Une histoire à décrypter
"La dynamique de la révolution algérienne nous apparaît mieux à travers ses résultats. Après une colonisation plus radicale que dans les autres pays du Maghreb, la révolution a produit un régime bureaucratique, autoritaire (…) ", écrit Mohammed Harbi. La gestion catastrophique de la rente pétrolière, le clientélisme, le conservatisme culturel alimenté par une idéologie arabo-islamique désuète, la montée des périls islamistes et d’autres tares dont nous payons aujourd’hui la facture, sont aussi, quelque part, le prolongement d’une histoire encore trop tourmentée pour qu’elle soit sereinement assumée et définitivement dépassée par la jeunesse d’aujourd’hui. Presque un demi-siècle après la fin de l’un des conflits les plus meurtriers de l’histoire de la décolonisation, la capitalisation des fondements de la révolution de Novembre 1954 par la génération qui inaugure le troisième millénaire par une sorte de “transition permanente” semble des plus problématiques. C’est que, en cours de route et par des remises en cause dictées par l’exercice du pouvoir absolu – qui, assure-t-on, corrompt absolument –, des maillons forts de la chaîne ont cassé. La transmission de la mémoire, trop sélective et détournée au profit d’une caste, a fini par générer le sentiment contraire de ce qui eût dû constituer la substantifique moelle d’un moi collectif qui prendrait appui sur les principes de Novembre et de la plate-forme de la Soummam.
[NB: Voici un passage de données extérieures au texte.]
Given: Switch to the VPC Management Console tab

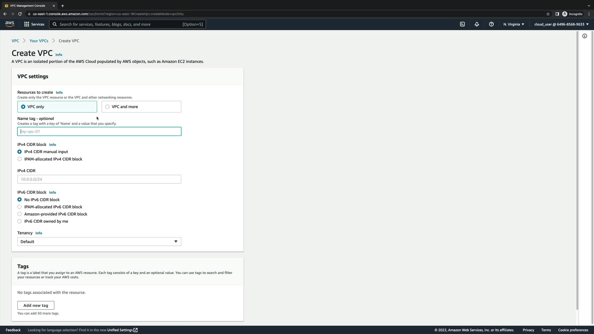Looking at the screenshot, I should [x=28, y=6].
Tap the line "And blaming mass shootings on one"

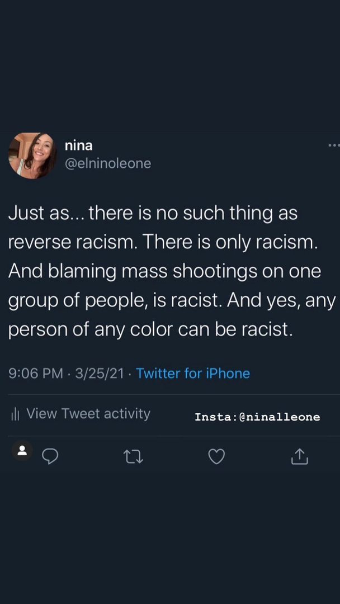point(165,271)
Aujourd’hui, tandis que la fatalité biologique fait régresser chaque année le nombre d’acteurs et de témoins de la guerre de Libération nationale et au moment aussi où la mémoire et le souvenir s’émoussent devant une quotidienneté faite d’épreuves, de peines et de lutte sans fin pour établir l’équité, le développement et la démocratie, l’attachement à certains symboles, dates ou faits relatifs à la Révolution de novembre 1954 semble se multiplier et s’amplifier d’une façon presque inversement proportionnelle aux éclairages et décryptages que ces événements réclament au profit des nouvelles générations.
L’historiographie officielle, dont sont issus les programmes scolaires et universitaires de la matière “Histoire’’, campe toujours, à quelques exceptions près, sur un style dithyrambique, voire hagiographique, qui exclut les erreurs, les contradictions et… les personnalités gênantes qui pourraient faire ombrage aux opportunistes de tous bords qui ont accaparé le pouvoir et le capital sentimental de la Révolution, ainsi qu’aux tard-venus, pour reprendre une pertinente expression de Mostefa Lacheraf. Un phénomène de banalisation de l’histoire se met alors en route et aboutit à la folklorisation de toutes ses facettes. La pouvoir politique, hormis quelques moments d’“inattention’’, a réussi effectivement à folkloriser les dates-phares de l’histoire moderne de l’Algérie après avoir prêté un “serment d’hypocrite’’ en juillet 1962 de prolonger le combat des martyrs par l’œuvre de reconstruction nationale.